Ciputra, Arsitek yang Jadi Raja Properti Indonesia
A
A
A
JAKARTA - Dunia properti Indonesia berduka, salah satu tokoh senior di sektor ini, Dr (HC) Ir Ciputra atau Tjie Tjin Hoan telah meninggal dunia di usia 88 tahun. Insinyur jebolan Institut Teknologi Bandung (ITB) ini merupakan salah satu ikon revolusi dunia properti di dalam negeri.
Ciputra dilahirkan di Desa Bumbulan, Parigi, Sulawesi Tengah, pada 24 Agustus 1931 silam dari pasangan Tjie Sim Poe dan Lie Eng Nio. Kedua orang tuanya adalah seorang pedagang kelontong di Desa Bumbulan.
Sejak kecil, Ciputra telah membantu orang tuanya berdagang, sehingga telah terbiasa bermain sambil berdagang. Lingkungan keluarganya sukses menciptakan lingkungan entrepreneurial yang membuatnya mendapatkan dasar-dasar untuk menjadi seorang pebisnis tangguh. Semuanya berkat kerja keras dan kegigihannya dalam membangun bisnisnya sejak usia sangat muda.
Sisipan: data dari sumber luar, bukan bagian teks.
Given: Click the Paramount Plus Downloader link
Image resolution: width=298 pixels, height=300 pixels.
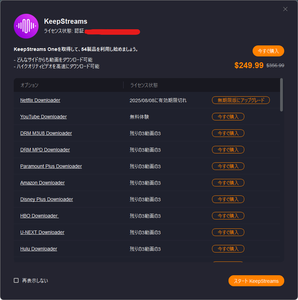Looking at the screenshot, I should (51, 166).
Masa kecil Ciputra diwarnai masa-masa pahit ketika ia kehilangan ayahnya yang meninggal di tahanan tentara pendudukan Jepang karena tuduhan palsu dianggap mata-mata Belanda. Namun, kepahitan masa kecil itu justru menimbulkan tekad dan keputusan pentingnya, yaitu bersekolah di Pulau Jawa demi hari depan yang lebih baik, bebas dari kemiskinan dan kemelaratan.
Seusai lulus dari sekolah dasar, Ciputra kemudian melanjutkan pendidikan ke jenjang SMP di Gorontalo dan SMA di Manado. Setelah itu, dengan tekad kuatnya, Ciputra menuntut ilmu di ITB jurusan arsitektur.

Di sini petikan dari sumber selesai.